When you use FC to perform operations such as resource deployment, you may need to check the online logs. FC allows you to run the s logs command to query the logs of a resource.

Command syntax:

s logs -s <starttime> -e <endtime> --region <regionid>  --request-id <requestID> --service-name <serviceName> --function-name <functionName> --keyword <test> --tail boolean --type <failed>

Parameters:

  • -e or --end-time string: the end of the time range to query.
  • --function-name string: the name of the function whose logs you want to query.
  • --keyword string: the keyword used to filter logs.
  • --region string: the ID of the region where the function resides.
  • --request-id string: the ID of the request the logs for which you want to query.
  • --service-name string: the name of the service that contains the function.
  • -e or --end-time string: the beginning of the time range to query.
  • --tail boolean: specifies whether to continuously return logs.
  • --type string: the type of the logs that you want to query.

Example: Run the following command in the specified directory to query the logs of a resource:

s logs -r requestId
Note: You cannot use a request ID to query the logs of a function in the following cases:
  • A single instance that concurrently processes multiple requests is used for the function.
  • The runtime environment of the function is a custom runtime or a custom container.

You may want to query specific metrics of a deployed function, such as the number of invocations, number of successful executions, and number of failed executions. FC allows you to run the s metrics command to query the metrics of a function.

Command syntax:

s metrics --region <regionid>  --service-name <serviceName> --function-name <functionName>

Parameters:

  • --function-name string: the name of the function whose metrics you want to query.
  • --region string: the ID of the region where the function resides.
  • --service-name string: the name of the service that contains the function.

Example: Run the following command in the project directory to query the metrics of a function:

s metrics --service-name serviceName --function-name functionName

After you run the preceding command, a URL is returned.
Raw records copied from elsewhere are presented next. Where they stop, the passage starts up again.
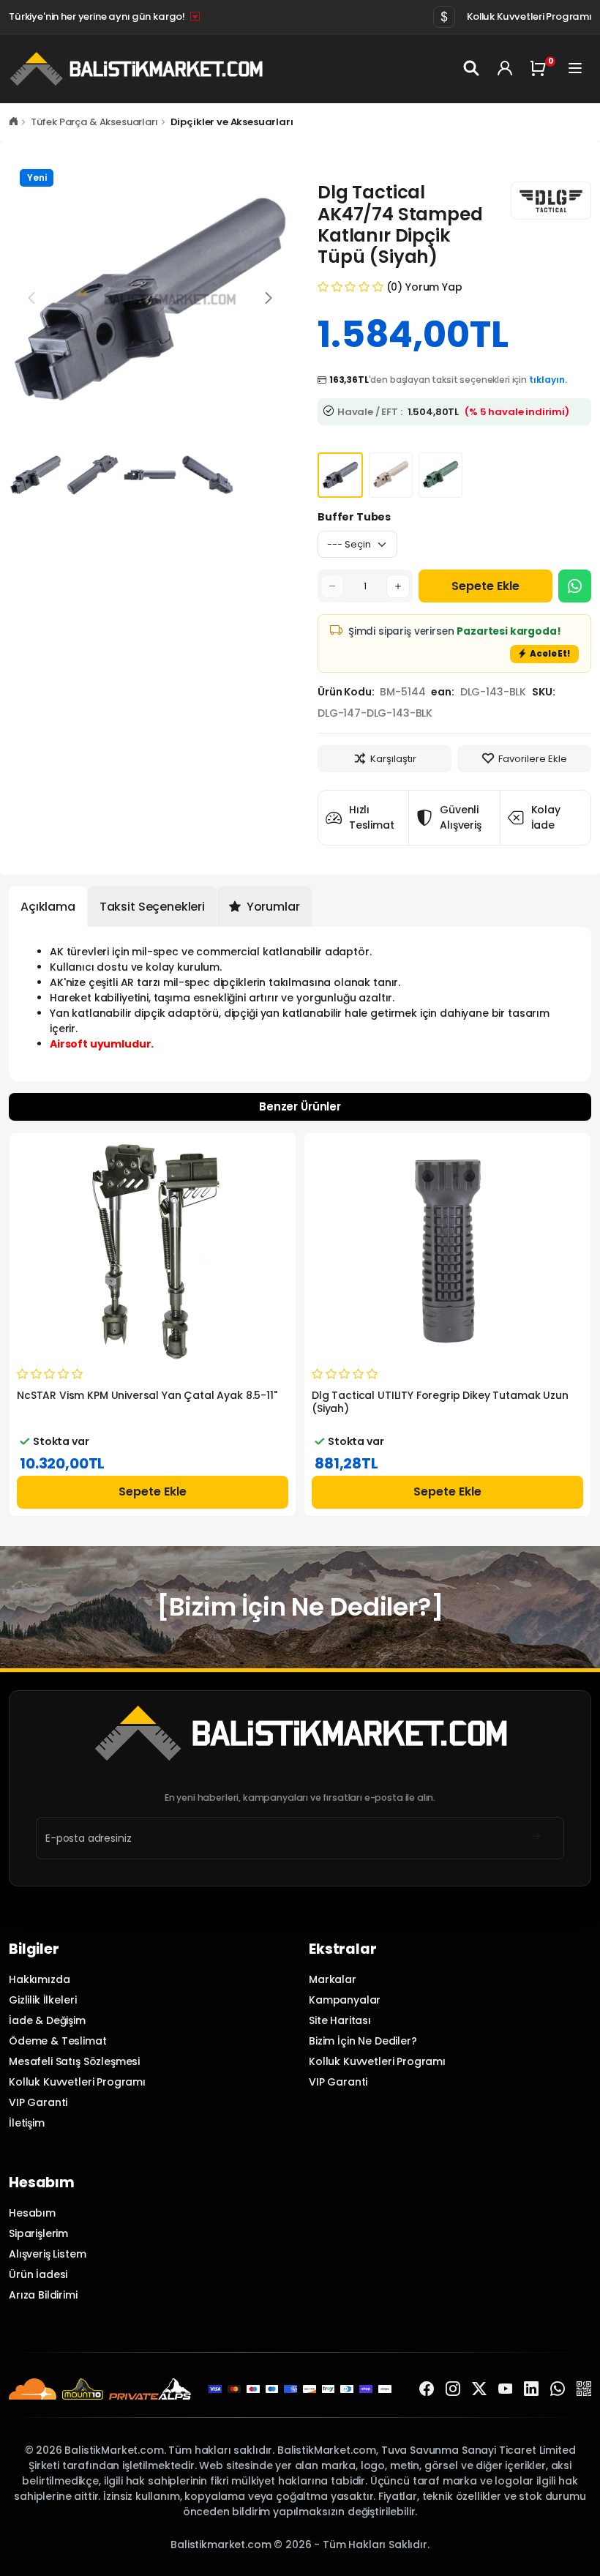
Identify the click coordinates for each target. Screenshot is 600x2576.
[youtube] (505, 2389)
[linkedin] (531, 2389)
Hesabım (32, 2213)
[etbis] (584, 2389)
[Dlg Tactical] (551, 200)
Open the URL in a browser to view the metrics of the specified function.

FC allows you to run the s nas command to mount Apsara File Storage NAS files. s nas contains three subcommands: s nas download, s nas upload, and s nas command.

  • s nas download: Download existing NAS resources to your on-premises machine.

    Command syntax:

    s nas download --r -n 

    Parameters:

    • -r or --recursive: specifies to overwrite the content of the folder.
    • -n or --no-clobber: specifies not to overwrite existing files.

    Example: Run the following command in the project directory to download the resources in the mnt/auto/folder/ directory in NAS to your on-premises machine:

    s exec -- nas download -r -n nas:///mnt/auto/folder/. ./folder

  • s nas upload: Upload on-premises resources to a specified NAS directory.

    Command syntax:

    s nas upload --r -n 

    Parameters:

    • -r or --recursive: specifies to overwrite the content of the folder.
    • -n or --no-clobber: specifies not to overwrite existing files.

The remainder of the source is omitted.